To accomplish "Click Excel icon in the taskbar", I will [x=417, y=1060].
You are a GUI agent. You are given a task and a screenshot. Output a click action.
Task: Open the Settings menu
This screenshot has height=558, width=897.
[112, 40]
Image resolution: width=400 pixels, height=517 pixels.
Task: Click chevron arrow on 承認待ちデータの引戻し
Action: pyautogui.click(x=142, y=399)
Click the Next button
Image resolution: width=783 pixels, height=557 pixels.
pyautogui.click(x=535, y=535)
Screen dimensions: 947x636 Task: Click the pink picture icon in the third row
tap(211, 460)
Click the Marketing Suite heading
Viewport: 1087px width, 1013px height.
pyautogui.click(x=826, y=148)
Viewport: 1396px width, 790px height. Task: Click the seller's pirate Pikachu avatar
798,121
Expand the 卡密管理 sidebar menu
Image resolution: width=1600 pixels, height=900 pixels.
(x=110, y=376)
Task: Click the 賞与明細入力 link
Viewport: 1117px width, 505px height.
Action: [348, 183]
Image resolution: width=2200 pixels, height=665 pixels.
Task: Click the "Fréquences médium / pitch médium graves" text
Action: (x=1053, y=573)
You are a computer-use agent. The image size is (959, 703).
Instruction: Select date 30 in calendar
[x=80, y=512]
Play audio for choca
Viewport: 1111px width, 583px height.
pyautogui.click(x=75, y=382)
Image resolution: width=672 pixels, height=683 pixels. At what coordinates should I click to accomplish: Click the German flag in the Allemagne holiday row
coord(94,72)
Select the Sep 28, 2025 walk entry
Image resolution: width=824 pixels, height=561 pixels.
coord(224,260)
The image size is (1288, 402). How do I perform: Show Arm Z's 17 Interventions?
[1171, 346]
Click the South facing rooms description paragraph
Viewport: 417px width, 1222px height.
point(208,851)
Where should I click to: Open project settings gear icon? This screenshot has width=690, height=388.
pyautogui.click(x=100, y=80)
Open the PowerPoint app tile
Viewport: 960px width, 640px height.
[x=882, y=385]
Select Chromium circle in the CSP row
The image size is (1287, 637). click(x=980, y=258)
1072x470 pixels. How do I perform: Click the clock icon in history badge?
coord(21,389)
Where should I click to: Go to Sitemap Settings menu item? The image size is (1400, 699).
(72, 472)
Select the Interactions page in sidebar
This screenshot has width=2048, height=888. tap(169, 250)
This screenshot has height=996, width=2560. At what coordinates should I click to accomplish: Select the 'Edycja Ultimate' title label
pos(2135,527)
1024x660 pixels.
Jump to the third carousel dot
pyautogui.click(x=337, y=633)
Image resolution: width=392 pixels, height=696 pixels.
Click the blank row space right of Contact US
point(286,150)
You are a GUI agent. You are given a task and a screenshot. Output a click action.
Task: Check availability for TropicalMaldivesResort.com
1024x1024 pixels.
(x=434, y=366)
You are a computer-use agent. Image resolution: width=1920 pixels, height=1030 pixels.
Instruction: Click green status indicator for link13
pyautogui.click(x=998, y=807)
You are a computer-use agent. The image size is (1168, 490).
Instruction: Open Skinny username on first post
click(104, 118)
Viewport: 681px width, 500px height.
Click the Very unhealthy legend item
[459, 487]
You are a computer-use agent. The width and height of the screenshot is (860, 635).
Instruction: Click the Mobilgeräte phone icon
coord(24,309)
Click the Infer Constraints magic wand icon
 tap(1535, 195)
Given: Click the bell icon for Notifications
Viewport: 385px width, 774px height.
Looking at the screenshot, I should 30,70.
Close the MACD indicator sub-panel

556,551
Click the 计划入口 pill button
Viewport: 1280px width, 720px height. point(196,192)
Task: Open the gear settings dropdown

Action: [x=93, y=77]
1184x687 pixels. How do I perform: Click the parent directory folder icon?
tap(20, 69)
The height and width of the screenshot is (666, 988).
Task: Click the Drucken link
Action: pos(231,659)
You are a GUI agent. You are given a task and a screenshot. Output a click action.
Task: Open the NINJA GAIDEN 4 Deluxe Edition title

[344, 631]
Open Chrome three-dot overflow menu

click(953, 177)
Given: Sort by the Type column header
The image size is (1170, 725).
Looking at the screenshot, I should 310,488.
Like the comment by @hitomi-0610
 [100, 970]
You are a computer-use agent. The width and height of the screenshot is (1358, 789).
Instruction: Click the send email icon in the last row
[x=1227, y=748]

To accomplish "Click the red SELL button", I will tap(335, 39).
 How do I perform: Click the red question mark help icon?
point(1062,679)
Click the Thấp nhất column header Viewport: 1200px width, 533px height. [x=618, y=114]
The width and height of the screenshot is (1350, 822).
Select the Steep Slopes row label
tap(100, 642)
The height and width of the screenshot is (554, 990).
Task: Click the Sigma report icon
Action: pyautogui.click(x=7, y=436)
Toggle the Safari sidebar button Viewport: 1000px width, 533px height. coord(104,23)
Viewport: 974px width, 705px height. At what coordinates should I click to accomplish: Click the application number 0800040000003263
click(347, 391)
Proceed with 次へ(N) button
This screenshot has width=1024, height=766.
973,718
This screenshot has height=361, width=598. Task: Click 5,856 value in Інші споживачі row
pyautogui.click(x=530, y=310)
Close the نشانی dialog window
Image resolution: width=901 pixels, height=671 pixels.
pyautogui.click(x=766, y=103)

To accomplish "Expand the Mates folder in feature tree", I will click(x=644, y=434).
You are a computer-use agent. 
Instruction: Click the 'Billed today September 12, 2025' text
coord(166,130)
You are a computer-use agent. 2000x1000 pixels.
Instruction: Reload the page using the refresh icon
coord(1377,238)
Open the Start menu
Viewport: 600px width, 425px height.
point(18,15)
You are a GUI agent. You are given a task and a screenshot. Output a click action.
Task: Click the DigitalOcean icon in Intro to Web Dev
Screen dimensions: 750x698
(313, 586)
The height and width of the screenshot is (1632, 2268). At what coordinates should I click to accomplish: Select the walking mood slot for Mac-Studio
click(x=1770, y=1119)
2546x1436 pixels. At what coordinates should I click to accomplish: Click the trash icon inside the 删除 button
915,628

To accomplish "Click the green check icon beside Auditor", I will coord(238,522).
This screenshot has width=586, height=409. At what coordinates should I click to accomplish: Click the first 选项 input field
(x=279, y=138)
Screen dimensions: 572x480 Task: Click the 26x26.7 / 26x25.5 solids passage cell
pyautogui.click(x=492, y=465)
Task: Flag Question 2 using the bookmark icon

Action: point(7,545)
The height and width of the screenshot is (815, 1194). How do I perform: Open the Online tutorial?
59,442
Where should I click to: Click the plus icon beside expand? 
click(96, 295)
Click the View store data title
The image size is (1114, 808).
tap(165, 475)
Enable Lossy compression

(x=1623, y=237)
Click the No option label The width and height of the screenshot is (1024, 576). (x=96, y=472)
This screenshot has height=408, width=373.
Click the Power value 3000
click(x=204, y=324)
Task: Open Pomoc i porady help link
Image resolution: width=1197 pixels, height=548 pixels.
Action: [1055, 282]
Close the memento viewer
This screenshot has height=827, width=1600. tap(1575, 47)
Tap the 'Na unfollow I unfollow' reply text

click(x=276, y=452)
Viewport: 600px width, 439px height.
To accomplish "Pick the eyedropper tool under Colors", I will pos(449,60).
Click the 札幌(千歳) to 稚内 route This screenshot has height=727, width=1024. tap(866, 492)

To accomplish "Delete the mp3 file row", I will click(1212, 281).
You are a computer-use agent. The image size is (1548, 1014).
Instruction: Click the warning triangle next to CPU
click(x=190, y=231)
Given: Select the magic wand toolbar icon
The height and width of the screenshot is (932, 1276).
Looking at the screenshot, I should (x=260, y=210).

——

### [WRITTEN EXERCISE]
Can you render every line of the material above as a JSON array of strings, with one string per line and blank lines left out?

### [TASK OUTPUT]
[
  "To accomplish \"Click Excel icon in the taskbar\", I will [x=417, y=1060].",
  "You are a GUI agent. You are given a task and a screenshot. Output a click action.",
  "Task: Open the Settings menu",
  "This screenshot has height=558, width=897.",
  "[112, 40]",
  "Image resolution: width=400 pixels, height=517 pixels.",
  "Task: Click chevron arrow on 承認待ちデータの引戻し",
  "Action: pyautogui.click(x=142, y=399)",
  "Click the Next button",
  "Image resolution: width=783 pixels, height=557 pixels.",
  "pyautogui.click(x=535, y=535)",
  "Screen dimensions: 947x636 Task: Click the pink picture icon in the third row",
  "tap(211, 460)",
  "Click the Marketing Suite heading",
  "Viewport: 1087px width, 1013px height.",
  "pyautogui.click(x=826, y=148)",
  "Viewport: 1396px width, 790px height. Task: Click the seller's pirate Pikachu avatar",
  "798,121",
  "Expand the 卡密管理 sidebar menu",
  "Image resolution: width=1600 pixels, height=900 pixels.",
  "(x=110, y=376)",
  "Task: Click the 賞与明細入力 link",
  "Viewport: 1117px width, 505px height.",
  "Action: [348, 183]",
  "Image resolution: width=2200 pixels, height=665 pixels.",
  "Task: Click the \"Fréquences médium / pitch médium graves\" text",
  "Action: (x=1053, y=573)",
  "You are a computer-use agent. The image size is (959, 703).",
  "Instruction: Select date 30 in calendar",
  "[x=80, y=512]",
  "Play audio for choca",
  "Viewport: 1111px width, 583px height.",
  "pyautogui.click(x=75, y=382)",
  "Image resolution: width=672 pixels, height=683 pixels. At what coordinates should I click to accomplish: Click the German flag in the Allemagne holiday row",
  "coord(94,72)",
  "Select the Sep 28, 2025 walk entry",
  "Image resolution: width=824 pixels, height=561 pixels.",
  "coord(224,260)",
  "The image size is (1288, 402). How do I perform: Show Arm Z's 17 Interventions?",
  "[1171, 346]",
  "Click the South facing rooms description paragraph",
  "Viewport: 417px width, 1222px height.",
  "point(208,851)",
  "Where should I click to: Open project settings gear icon? This screenshot has width=690, height=388.",
  "pyautogui.click(x=100, y=80)",
  "Open the PowerPoint app tile",
  "Viewport: 960px width, 640px height.",
  "[x=882, y=385]",
  "Select Chromium circle in the CSP row",
  "The image size is (1287, 637). click(x=980, y=258)",
  "1072x470 pixels. How do I perform: Click the clock icon in history badge?",
  "coord(21,389)",
  "Where should I click to: Go to Sitemap Settings menu item? The image size is (1400, 699).",
  "(72, 472)",
  "Select the Interactions page in sidebar",
  "This screenshot has width=2048, height=888. tap(169, 250)",
  "This screenshot has height=996, width=2560. At what coordinates should I click to accomplish: Select the 'Edycja Ultimate' title label",
  "pos(2135,527)",
  "1024x660 pixels.",
  "Jump to the third carousel dot",
  "pyautogui.click(x=337, y=633)",
  "Image resolution: width=392 pixels, height=696 pixels.",
  "Click the blank row space right of Contact US",
  "point(286,150)",
  "You are a GUI agent. You are given a task and a screenshot. Output a click action.",
  "Task: Check availability for TropicalMaldivesResort.com",
  "1024x1024 pixels.",
  "(x=434, y=366)",
  "You are a computer-use agent. Image resolution: width=1920 pixels, height=1030 pixels.",
  "Instruction: Click green status indicator for link13",
  "pyautogui.click(x=998, y=807)",
  "You are a computer-use agent. The image size is (1168, 490).",
  "Instruction: Open Skinny username on first post",
  "click(104, 118)",
  "Viewport: 681px width, 500px height.",
  "Click the Very unhealthy legend item",
  "[459, 487]",
  "You are a computer-use agent. The width and height of the screenshot is (860, 635).",
  "Instruction: Click the Mobilgeräte phone icon",
  "coord(24,309)",
  "Click the Infer Constraints magic wand icon",
  " tap(1535, 195)",
  "Given: Click the bell icon for Notifications",
  "Viewport: 385px width, 774px height.",
  "Looking at the screenshot, I should 30,70.",
  "Close the MACD indicator sub-panel",
  "556,551",
  "Click the 计划入口 pill button",
  "Viewport: 1280px width, 720px height. point(196,192)",
  "Task: Open the gear settings dropdown",
  "Action: [x=93, y=77]",
  "1184x687 pixels. How do I perform: Click the parent directory folder icon?",
  "tap(20, 69)",
  "The height and width of the screenshot is (666, 988).",
  "Task: Click the Drucken link",
  "Action: pos(231,659)",
  "You are a GUI agent. You are given a task and a screenshot. Output a click action.",
  "Task: Open the NINJA GAIDEN 4 Deluxe Edition title",
  "[344, 631]",
  "Open Chrome three-dot overflow menu",
  "click(953, 177)",
  "Given: Sort by the Type column header",
  "The image size is (1170, 725).",
  "Looking at the screenshot, I should 310,488.",
  "Like the comment by @hitomi-0610",
  " [100, 970]",
  "You are a computer-use agent. The width and height of the screenshot is (1358, 789).",
  "Instruction: Click the send email icon in the last row",
  "[x=1227, y=748]",
  "To accomplish \"Click the red SELL button\", I will tap(335, 39).",
  " How do I perform: Click the red question mark help icon?",
  "point(1062,679)",
  "Click the Thấp nhất column header Viewport: 1200px width, 533px height. [x=618, y=114]",
  "The width and height of the screenshot is (1350, 822).",
  "Select the Steep Slopes row label",
  "tap(100, 642)",
  "The height and width of the screenshot is (554, 990).",
  "Task: Click the Sigma report icon",
  "Action: pyautogui.click(x=7, y=436)",
  "Toggle the Safari sidebar button Viewport: 1000px width, 533px height. coord(104,23)",
  "Viewport: 974px width, 705px height. At what coordinates should I click to accomplish: Click the application number 0800040000003263",
  "click(347, 391)",
  "Proceed with 次へ(N) button",
  "This screenshot has width=1024, height=766.",
  "973,718",
  "This screenshot has height=361, width=598. Task: Click 5,856 value in Інші споживачі row",
  "pyautogui.click(x=530, y=310)",
  "Close the نشانی dialog window",
  "Image resolution: width=901 pixels, height=671 pixels.",
  "pyautogui.click(x=766, y=103)",
  "To accomplish \"Expand the Mates folder in feature tree\", I will click(x=644, y=434).",
  "You are a computer-use agent. ",
  "Instruction: Click the 'Billed today September 12, 2025' text",
  "coord(166,130)",
  "You are a computer-use agent. 2000x1000 pixels.",
  "Instruction: Reload the page using the refresh icon",
  "coord(1377,238)",
  "Open the Start menu",
  "Viewport: 600px width, 425px height.",
  "point(18,15)",
  "You are a GUI agent. You are given a task and a screenshot. Output a click action.",
  "Task: Click the DigitalOcean icon in Intro to Web Dev",
  "Screen dimensions: 750x698",
  "(313, 586)",
  "The height and width of the screenshot is (1632, 2268). At what coordinates should I click to accomplish: Select the walking mood slot for Mac-Studio",
  "click(x=1770, y=1119)",
  "2546x1436 pixels. At what coordinates should I click to accomplish: Click the trash icon inside the 删除 button",
  "915,628",
  "To accomplish \"Click the green check icon beside Auditor\", I will coord(238,522).",
  "This screenshot has width=586, height=409. At what coordinates should I click to accomplish: Click the first 选项 input field",
  "(x=279, y=138)",
  "Screen dimensions: 572x480 Task: Click the 26x26.7 / 26x25.5 solids passage cell",
  "pyautogui.click(x=492, y=465)",
  "Task: Flag Question 2 using the bookmark icon",
  "Action: point(7,545)",
  "The height and width of the screenshot is (815, 1194). How do I perform: Open the Online tutorial?",
  "59,442",
  "Where should I click to: Click the plus icon beside expand? ",
  "click(96, 295)",
  "Click the View store data title",
  "The image size is (1114, 808).",
  "tap(165, 475)",
  "Enable Lossy compression",
  "(x=1623, y=237)",
  "Click the No option label The width and height of the screenshot is (1024, 576). (x=96, y=472)",
  "This screenshot has height=408, width=373.",
  "Click the Power value 3000",
  "click(x=204, y=324)",
  "Task: Open Pomoc i porady help link",
  "Image resolution: width=1197 pixels, height=548 pixels.",
  "Action: [1055, 282]",
  "Close the memento viewer",
  "This screenshot has height=827, width=1600. tap(1575, 47)",
  "Tap the 'Na unfollow I unfollow' reply text",
  "click(x=276, y=452)",
  "Viewport: 600px width, 439px height.",
  "To accomplish \"Pick the eyedropper tool under Colors\", I will pos(449,60).",
  "Click the 札幌(千歳) to 稚内 route This screenshot has height=727, width=1024. tap(866, 492)",
  "To accomplish \"Delete the mp3 file row\", I will click(1212, 281).",
  "You are a computer-use agent. The image size is (1548, 1014).",
  "Instruction: Click the warning triangle next to CPU",
  "click(x=190, y=231)",
  "Given: Select the magic wand toolbar icon",
  "The height and width of the screenshot is (932, 1276).",
  "Looking at the screenshot, I should (x=260, y=210)."
]